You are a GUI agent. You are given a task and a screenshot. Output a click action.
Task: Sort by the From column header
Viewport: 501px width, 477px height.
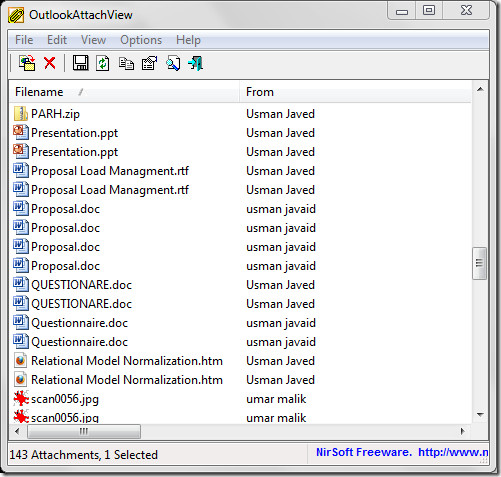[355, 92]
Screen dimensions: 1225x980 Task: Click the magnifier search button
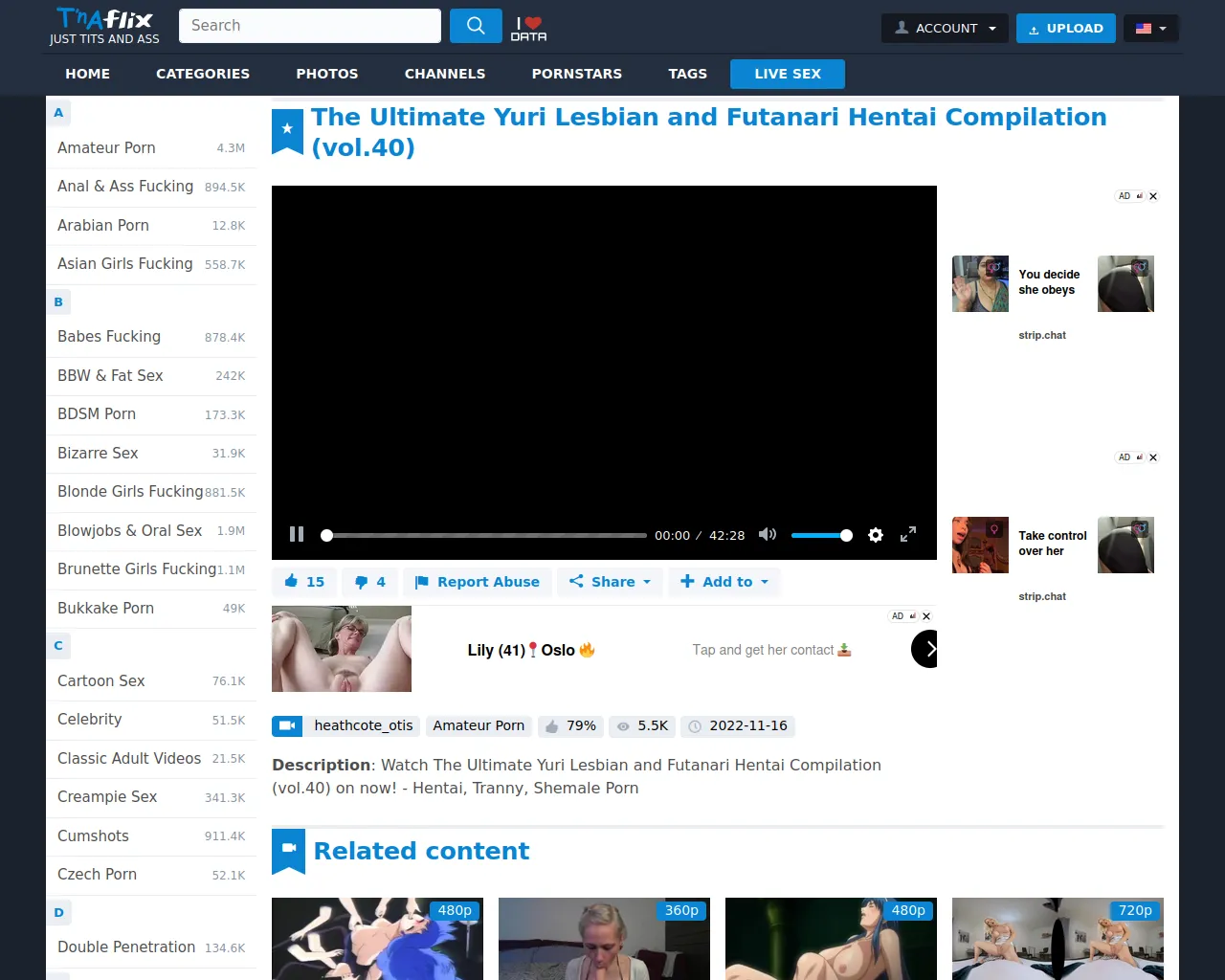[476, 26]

^^^^^^^^^^^^^^^^

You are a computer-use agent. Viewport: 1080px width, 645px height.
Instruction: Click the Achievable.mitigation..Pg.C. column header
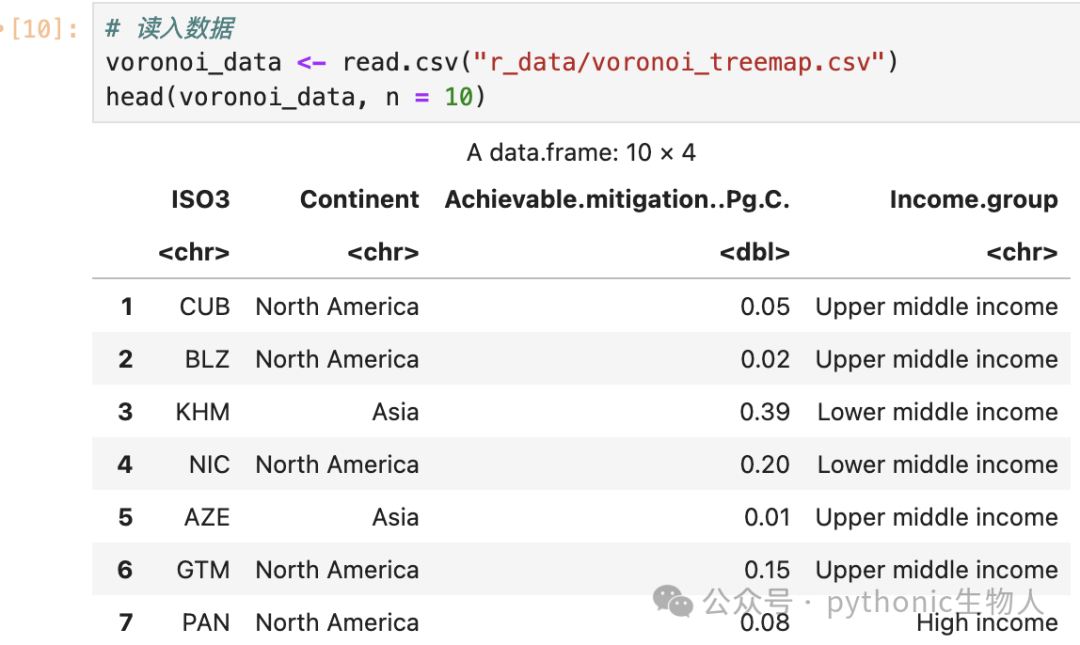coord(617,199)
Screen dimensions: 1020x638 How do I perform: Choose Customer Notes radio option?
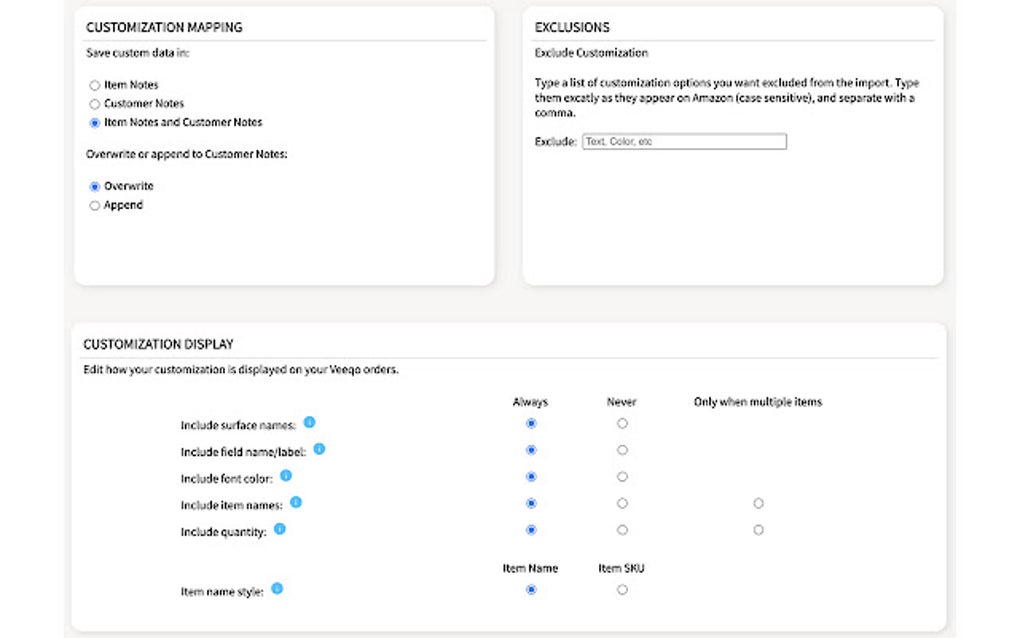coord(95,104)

^^^^^^^^^^^^^^^^

### Given instruction
Switch "Customer" to "Billing" in the data from the line with "Screen dimensions: 1020x638" up to and including the line with "coord(95,104)", and give back only those lines, leaving out the pictures.

### Expected output
Screen dimensions: 1020x638 How do I perform: Choose Billing Notes radio option?
coord(95,104)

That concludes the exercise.